▶ **DIRECTIONS**
Would you reproduce exactly the lines below from the one holding "Screen dimensions: 1944x1686" through the one holding "The image size is (387, 681).", inclusive, and no others?

Stored data entries:
* * *

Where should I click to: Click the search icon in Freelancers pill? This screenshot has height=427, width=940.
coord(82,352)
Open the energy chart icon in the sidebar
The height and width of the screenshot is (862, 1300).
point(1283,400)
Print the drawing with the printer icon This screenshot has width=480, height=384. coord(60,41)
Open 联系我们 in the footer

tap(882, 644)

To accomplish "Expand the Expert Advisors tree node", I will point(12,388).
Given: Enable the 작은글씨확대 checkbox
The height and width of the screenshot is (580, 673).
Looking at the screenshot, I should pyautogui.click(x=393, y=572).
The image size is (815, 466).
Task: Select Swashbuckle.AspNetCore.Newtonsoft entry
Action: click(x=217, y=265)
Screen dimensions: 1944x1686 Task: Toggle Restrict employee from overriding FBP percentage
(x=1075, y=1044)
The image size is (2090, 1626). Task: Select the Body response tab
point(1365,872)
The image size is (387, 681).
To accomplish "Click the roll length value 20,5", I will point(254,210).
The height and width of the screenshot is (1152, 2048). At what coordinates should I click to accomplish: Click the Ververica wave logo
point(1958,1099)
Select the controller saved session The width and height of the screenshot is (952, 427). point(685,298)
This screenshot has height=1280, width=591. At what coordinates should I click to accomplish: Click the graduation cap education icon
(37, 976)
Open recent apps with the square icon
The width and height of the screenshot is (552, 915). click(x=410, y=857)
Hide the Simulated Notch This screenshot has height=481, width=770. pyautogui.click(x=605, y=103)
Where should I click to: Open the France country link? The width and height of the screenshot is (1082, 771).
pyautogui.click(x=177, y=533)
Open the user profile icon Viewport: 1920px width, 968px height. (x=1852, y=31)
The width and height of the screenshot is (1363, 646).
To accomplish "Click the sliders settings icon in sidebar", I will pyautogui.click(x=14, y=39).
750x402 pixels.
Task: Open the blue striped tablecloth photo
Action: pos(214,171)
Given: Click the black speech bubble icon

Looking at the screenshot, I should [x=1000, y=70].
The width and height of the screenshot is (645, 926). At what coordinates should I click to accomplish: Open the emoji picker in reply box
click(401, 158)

* * *

▶ **EXERCISE ANSWER**
Screen dimensions: 1944x1686 Task: Toggle Restrict employee from overriding FBP percentage
(x=1075, y=1044)
The image size is (2090, 1626). Task: Select the Body response tab
point(1365,872)
The image size is (387, 681).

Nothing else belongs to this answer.